Open domenic opened 4 years ago
The whole parameter-based format came from forms and is reflected in URLs when you use GET. Where does the parameter-based format that does not originate from forms come from?
@annevk The non form format comes from APIs and application level routers.
Where does the parameter-based format that does not originate from forms come from?
Are you asking where the rules in https://url.spec.whatwg.org/#query-state came from? I mean, you wrote them down :). I'd presume from one of the RFCs.
I'm saying that never had an official key-value format. As far as I know application/x-www-form-urlencoded is the only thing that does something with &
and =
. I think there might be some servers that also do something with ;
though, but not sure how official that ever was.
I'm experimenting with a new query params interface for my URL library, and I figured some of the ideas might be useful for future web APIs.
The model I'm going with is that, rather than "query parameters", this is modelled as a key-value string within an opaque URL component. A handful of components don't have any defined internal structure - that includes the query, but also the fragment, and we also have opaque hosts and paths. Technically, you could encode a key-value string in any of them.
Media fragments are an example of key-value pairs within the fragment:
http://www.example.com/example.ogv#track=audio&t=10,20
As is OAuth 2.0:
If the resource owner grants the access request, the authorization
server issues an access token and delivers it to the client by adding
the following parameters to the fragment component of the redirection
URI using the "application/x-www-form-urlencoded" format
http://example.com/cb#access_token=2YotnFZFEjr1zCsicMWpAA&state=xyz&token_type=example&expires_in=3600
I also found an App called FoxyProxy (😅) which allows issuing commands via key-value pairs in a URL with opaque path. For example:
proxy:host=foo.com&port=999&action=add
So I think there is a general problem: these opaque URL components exist so that developers can encode custom structured data in their own identifiers. Key-value strings are just one example; comma-separated lists are another kind of structure that could be better supported. There really aren't great APIs for reading and manipulating these kinds of things in general - there's one kind of key-value string in one component which does have great, convenient APIs, and everything else is sort of forgotten about. People tend to hack stuff together to make up for it, and it's quite awkward and easy to make mistakes.

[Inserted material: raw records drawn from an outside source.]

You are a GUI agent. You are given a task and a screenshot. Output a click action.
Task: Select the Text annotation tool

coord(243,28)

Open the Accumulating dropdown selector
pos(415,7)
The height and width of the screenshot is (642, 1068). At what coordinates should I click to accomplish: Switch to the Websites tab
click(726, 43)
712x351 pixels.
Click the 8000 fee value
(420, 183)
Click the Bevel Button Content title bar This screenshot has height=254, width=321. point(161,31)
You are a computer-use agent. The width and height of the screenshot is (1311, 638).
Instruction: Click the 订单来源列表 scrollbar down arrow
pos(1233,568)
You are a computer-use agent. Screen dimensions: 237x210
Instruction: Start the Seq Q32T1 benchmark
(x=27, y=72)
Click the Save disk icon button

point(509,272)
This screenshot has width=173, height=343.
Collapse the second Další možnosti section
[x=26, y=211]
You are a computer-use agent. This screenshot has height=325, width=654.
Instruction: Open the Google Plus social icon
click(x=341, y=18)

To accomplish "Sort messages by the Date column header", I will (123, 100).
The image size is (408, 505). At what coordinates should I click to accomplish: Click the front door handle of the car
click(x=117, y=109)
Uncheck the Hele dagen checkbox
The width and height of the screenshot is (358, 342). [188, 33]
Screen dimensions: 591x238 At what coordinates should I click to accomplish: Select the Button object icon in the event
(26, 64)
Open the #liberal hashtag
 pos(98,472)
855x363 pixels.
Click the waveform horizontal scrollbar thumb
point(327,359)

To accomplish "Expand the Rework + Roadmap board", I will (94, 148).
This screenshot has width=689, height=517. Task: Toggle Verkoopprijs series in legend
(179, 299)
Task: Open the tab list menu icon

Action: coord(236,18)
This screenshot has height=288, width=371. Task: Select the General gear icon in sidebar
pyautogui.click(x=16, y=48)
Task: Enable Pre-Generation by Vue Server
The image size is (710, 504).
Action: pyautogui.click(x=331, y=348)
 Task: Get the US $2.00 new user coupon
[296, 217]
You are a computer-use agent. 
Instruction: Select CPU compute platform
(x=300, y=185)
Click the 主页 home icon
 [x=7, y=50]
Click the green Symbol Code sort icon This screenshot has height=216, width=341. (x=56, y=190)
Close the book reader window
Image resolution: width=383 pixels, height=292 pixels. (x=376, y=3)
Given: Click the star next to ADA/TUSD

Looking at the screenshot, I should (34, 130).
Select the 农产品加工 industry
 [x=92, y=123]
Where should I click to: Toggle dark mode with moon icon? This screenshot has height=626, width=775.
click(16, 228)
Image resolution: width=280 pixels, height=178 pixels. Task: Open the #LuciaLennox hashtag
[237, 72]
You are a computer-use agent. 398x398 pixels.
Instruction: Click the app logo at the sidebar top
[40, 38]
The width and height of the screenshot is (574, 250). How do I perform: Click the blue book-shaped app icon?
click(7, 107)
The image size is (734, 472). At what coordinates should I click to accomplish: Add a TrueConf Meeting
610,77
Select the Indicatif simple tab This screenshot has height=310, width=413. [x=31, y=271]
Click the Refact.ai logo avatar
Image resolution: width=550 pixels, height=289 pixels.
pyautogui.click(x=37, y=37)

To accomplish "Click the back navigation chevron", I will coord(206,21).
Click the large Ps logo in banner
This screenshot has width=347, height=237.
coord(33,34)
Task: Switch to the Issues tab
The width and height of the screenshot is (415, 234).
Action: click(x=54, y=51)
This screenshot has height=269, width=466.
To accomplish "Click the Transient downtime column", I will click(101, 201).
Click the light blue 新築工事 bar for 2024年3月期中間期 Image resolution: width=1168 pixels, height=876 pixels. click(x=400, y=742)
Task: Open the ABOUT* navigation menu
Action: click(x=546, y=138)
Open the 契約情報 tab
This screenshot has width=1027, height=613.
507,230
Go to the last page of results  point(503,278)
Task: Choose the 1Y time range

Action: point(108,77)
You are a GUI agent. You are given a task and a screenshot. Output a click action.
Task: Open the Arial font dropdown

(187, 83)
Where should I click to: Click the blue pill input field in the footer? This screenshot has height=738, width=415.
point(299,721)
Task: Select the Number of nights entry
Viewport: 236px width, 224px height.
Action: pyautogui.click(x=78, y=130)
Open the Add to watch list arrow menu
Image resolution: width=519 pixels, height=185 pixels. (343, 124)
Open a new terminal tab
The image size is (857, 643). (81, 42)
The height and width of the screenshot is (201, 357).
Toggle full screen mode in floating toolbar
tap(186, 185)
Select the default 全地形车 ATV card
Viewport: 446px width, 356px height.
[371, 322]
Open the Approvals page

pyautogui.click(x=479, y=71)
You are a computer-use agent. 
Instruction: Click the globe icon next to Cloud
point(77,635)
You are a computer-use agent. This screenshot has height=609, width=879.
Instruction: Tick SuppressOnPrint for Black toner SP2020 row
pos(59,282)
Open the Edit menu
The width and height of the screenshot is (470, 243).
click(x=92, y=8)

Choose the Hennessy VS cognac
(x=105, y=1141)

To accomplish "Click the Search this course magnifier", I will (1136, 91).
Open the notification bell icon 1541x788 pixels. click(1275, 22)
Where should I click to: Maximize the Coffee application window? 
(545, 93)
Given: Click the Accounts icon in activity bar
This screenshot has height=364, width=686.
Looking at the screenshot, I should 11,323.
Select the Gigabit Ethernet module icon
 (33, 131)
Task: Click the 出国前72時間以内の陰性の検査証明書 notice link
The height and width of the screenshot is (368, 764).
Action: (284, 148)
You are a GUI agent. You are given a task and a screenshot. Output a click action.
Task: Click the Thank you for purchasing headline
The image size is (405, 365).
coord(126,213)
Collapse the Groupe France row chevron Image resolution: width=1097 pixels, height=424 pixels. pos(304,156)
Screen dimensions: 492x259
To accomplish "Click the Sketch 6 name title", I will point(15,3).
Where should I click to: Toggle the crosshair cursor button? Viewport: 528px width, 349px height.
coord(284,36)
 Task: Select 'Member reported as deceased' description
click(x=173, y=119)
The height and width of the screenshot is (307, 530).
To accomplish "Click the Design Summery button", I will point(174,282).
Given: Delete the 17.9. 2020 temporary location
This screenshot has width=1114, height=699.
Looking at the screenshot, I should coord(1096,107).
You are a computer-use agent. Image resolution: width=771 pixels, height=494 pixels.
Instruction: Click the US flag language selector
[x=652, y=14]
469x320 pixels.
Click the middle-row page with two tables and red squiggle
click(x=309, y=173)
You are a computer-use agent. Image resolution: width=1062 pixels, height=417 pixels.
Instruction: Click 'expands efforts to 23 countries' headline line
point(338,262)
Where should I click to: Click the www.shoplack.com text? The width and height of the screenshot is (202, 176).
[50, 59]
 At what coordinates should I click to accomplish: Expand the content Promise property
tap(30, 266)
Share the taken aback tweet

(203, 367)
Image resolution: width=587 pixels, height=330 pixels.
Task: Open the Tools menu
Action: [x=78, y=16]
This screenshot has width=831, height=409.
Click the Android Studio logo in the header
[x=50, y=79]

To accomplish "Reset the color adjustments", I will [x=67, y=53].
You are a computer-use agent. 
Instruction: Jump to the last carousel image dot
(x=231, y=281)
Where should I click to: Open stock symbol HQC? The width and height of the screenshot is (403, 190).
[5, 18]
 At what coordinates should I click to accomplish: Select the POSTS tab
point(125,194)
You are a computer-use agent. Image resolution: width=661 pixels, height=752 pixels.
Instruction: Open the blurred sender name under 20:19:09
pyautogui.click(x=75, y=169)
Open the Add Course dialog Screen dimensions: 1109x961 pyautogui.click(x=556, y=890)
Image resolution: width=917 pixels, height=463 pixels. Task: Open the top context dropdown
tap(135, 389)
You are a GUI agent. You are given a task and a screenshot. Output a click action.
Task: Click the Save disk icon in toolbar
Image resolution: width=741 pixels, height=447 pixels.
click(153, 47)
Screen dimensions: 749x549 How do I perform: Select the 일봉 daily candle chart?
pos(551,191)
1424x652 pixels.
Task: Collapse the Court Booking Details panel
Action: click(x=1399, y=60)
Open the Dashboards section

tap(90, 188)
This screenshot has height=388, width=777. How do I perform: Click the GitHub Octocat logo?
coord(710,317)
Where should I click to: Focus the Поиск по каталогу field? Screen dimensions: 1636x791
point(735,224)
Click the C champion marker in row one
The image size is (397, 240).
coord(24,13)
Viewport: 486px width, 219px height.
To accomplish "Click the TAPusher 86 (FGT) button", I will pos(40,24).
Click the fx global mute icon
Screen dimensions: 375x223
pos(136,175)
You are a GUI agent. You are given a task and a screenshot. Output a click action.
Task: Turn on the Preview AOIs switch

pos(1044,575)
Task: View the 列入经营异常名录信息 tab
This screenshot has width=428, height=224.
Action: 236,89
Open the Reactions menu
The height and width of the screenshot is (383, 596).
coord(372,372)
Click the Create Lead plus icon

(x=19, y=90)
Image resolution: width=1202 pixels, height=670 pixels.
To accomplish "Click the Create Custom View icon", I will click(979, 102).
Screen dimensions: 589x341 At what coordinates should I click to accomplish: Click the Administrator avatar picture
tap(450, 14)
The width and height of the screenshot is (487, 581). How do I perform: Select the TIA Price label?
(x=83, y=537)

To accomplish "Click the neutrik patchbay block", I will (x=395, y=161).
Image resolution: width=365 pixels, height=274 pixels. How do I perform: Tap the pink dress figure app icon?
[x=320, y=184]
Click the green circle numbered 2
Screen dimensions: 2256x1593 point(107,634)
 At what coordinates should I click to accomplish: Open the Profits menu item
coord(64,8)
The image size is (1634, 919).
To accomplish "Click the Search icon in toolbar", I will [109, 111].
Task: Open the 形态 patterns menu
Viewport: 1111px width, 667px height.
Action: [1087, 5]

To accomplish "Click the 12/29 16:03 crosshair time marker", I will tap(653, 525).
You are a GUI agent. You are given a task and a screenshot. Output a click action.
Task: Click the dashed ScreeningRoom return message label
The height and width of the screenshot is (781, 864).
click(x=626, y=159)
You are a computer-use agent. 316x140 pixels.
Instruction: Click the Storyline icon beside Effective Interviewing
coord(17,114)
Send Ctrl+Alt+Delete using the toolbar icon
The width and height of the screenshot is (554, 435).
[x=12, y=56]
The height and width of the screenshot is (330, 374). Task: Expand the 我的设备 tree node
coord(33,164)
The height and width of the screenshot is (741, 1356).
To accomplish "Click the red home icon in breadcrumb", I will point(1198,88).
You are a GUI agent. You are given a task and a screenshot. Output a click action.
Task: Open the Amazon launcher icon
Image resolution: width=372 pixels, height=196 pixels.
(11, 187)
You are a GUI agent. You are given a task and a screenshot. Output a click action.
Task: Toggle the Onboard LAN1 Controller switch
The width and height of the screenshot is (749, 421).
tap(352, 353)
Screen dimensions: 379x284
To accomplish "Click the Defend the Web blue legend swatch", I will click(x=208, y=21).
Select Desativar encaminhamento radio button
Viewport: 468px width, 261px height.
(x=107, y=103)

In Swift (the language my library is for), I'm able to define a schema object which allows customising which characters are interpreted as delimiters, which are written as delimiters, as well as options for escaping. Users can then do something like this:
var url = WebURL("http://example.com")!
// 'commaSeparated' is a user-defined schema object.
// Even though it is a custom KVP schema operating in the fragment,
// the API generalises so it is still super-easy to read/write key-value pairs.
url.withMutableKeyValuePairs(in: .fragment, schema: .commaSeparated) { kvps in
kvps += [
"foo": "bar",
"baz": "qux"
]
}
print(url) // "http://example.com#foo:bar,baz:qux"
// ^^^^^^^^^^^^^^^^
// You can also just get a view object, which doesn't need any awkward nesting.
// Again, generalises so it is really easy to use even for non-query params.
let kvps = url.keyValuePairs(in: .fragment, schema: .commaSeparated)
kvps["foo"] // "bar"
The goal of an API like this which can scale to different use-cases is that it allows people to do more advanced things with URLs, more easily. It could also be an idea for the web, and the various places web technologies are used.
I also quite like that it dilutes the idea of "query parameters" as being some kind of special, proper URL component - they end up being just one expression of a general ability to encode opaque data.
While in some sense appealing, I think there's real value in not generalizing delimiters as it makes it easier to interoperate across disparate endpoints.
I agree; &
and =
are the default delimiters, and the vast majority of developers will never need to change them (or create a custom schema at all; they can use the built-in ones for form-encoding or percent-encoding). But I do think it has some small amount of value - ;
(semicolon) can be used sometimes as a delimiter between pairs, and I've seen applications which try all sorts of more exotic things. The spotify:
URL scheme actually uses the same delimiter between keys and values as it does between key-value pairs!
spotify:user:<username>:playlist:<id>
spotify:search:<text>
The NodeJS querystring
API also has parse
and stringify
methods that allow specifying a custom delimiter.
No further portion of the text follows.